LORE: A TOOL FOR MANIPULATING KNOWN STRUCTURAL INFORMATION IN PROTEIN MODELING AND CRYSTALLOGRAPHY

Barry C. Finzel

Structural, Analytical & Medicinal Chemistry, Pharmacia & Upjohn, Kalamazoo, MI 49007

bcfinzel@am.pnu.com

1 Introduction

With the rapid increase in the rate at which protein structures are solved in recent times, we are challenged as crystallographers to try and make as much use of previous structural data as possible in the completion of our own work. To do so may be advantageous for several reasons. The tasks of density interpretation, refinement, and structure analysis could all be simplified with easy access to prior work. Making use of earlier data in a more analytical way should also help to provide more uniformity in structure determinations from laboratory to laboratory. Furthermore, if we have convenient tools for identifying and retrieving protein structural data, there is no telling what generalizations about structure may be revealed.

But as crystallographers, we have a number of unique needs that must be addressed in the design of software to help us utilize structural information derived by others. Simply knowing that one structure is related to another - that two proteins share the same protein fold, for example - is not enough. Secondary structure assignments, likewise, are of marginal utility. What we really need are tools for slapping a piece of structure into electron density, tools for overlaying similar structural fragments, tools for comparing segments of structure to one another. It is often the case that homology to a known structure is recognized only after portions of the molecular structure are fit into electron density. We could really use tools to help us make this initial fit, and then tools to help us recognize that the emerging structural topology is a familiar one. These are tools that manipulate atomic coordinates, often in very complicated ways. It is not enough just to identify another structure that could serve as a model for our new one. We must actually have the flexibility to make it a model, and modify it as appropriate.

For several years, we have been involved in the development of such tools in the body of a program called LORE. It includes a collection of features that help the crystallographer (or even an occasional modeler) identify and manipulate fragments of structure from prior art. Most descriptions of proteins in the literature generalize structural features. LORE simply provides a ready access to the atomic coordinates - a capability that we find indispensable. We use LORE for everything: for comparison of similar structures, overlay of enzyme/inhibitor complexes, the analysis of the likelihood of loop conformations, as an aid to interpreting difficult electron density, for side chain rotamer modeling.

In this presentation, we will deal primarily with LORE design and programming issues. Examples of how LORE is used are more easily demonstrated in an on-line tutorial, and I invite everyone here to see one and try it out.

2 THE PROGRAM DESIGN

2.1 Needs

Before describing what LORE is, let's consider what we would like LORE to be. What should a program that makes use of data from other structures be?

1) It must be capable of finding substructures from known structures that have the attributes the user desires.

A simple statement, but it brings to mind many questions. What are substructures? A polypeptide chain?; 5 residues; 15 residues; 100 residues? Must it be only one polypeptide chain? Could a substructure be a beta sheet, or a bundle of helices, or components of an active site? What are the known structures? Anything in the Protein Data Bank? Only unique, well refined structures (does anybody really know what those are...)? Just T4 lysozyme structures? Everything except T4 lysozyme? Only the structures that I have done myself? Do known structures include enzyme co-factors? inhibitors? solvent?What kind of attributes define the desired structures? Are these geometrical? Conformational? Primary, secondary, or tertiary structure? What about other protein attributes like polarity, dipole moments, electrostatic potentials... The list of parameters describing protein structure is almost endless. Perhaps, a more relevant questions is How will the desired attributes be communicated by the User?
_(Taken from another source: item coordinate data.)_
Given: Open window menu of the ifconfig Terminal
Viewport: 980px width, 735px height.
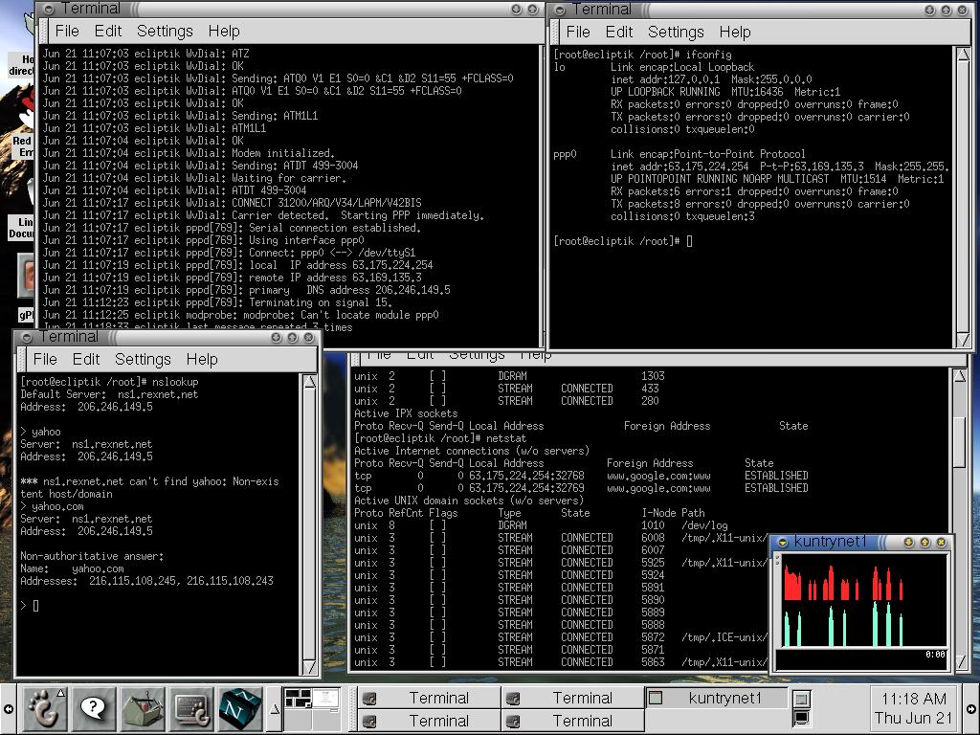Looking at the screenshot, I should pyautogui.click(x=559, y=9).
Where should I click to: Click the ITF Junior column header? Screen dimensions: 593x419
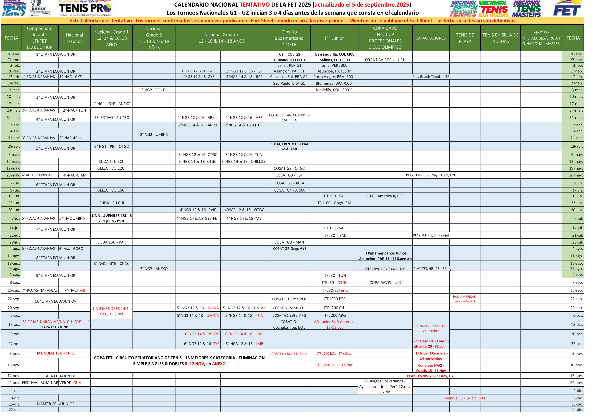pos(334,38)
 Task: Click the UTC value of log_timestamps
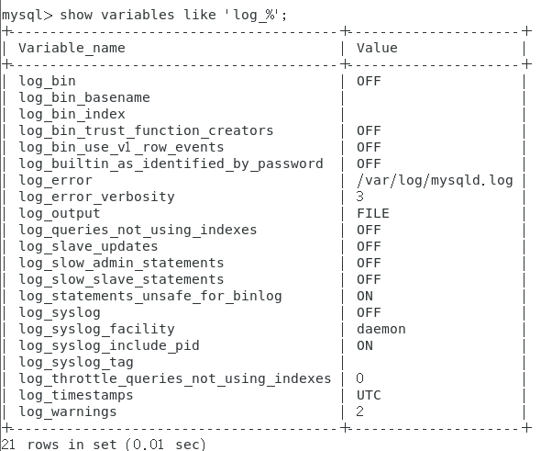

How do you find these substructures? Perhaps the constraints of the search algorithm will define the mechanism of query.

2) Once identified, substructures must be manipulated in ways that benefit the user.

This is more vague than the first demand, but perhaps the computational implications can be best illustrated with a concrete example. Suppose we want to find all bent helices 20 residues or longer with a proline (inducing the bend) in the middle. Suppose we know how to search for such things, and we do so, and we find that there are 50 of them in the PDB. What do we do with them? It would be nice to look at them. But coordinates from the PDB are scattered all over 3D space. They need to be overlaid somehow, but on what frame of reference? Just what do we mean by overlay? Superposition? Superposition requires two sets a coordinates. What serves as the target? What atoms do we overlay? All of them? Surely not all fifty of our hits have the same amino acid sequence. They can't be expected to have the same atoms. Should we overlay just CAs, or maybe just the atoms in the proline? If we are interpreting electron density, it would be nice to have the substructures overlaid on the density. Is that even possible? When we view the substructures, do we want to see them all overlaid, or side by side? One at a time? All at once? Fifty substructures is a lot to look at. Just how do we plan to use them? It would be nice to pick one and include it in our model, but there are the amino acid sequence differences to contend with. Can the software help us to decide which we should use? What criteria could be used to evaluate them? Is that criteria always the same, or does it vary from search to search?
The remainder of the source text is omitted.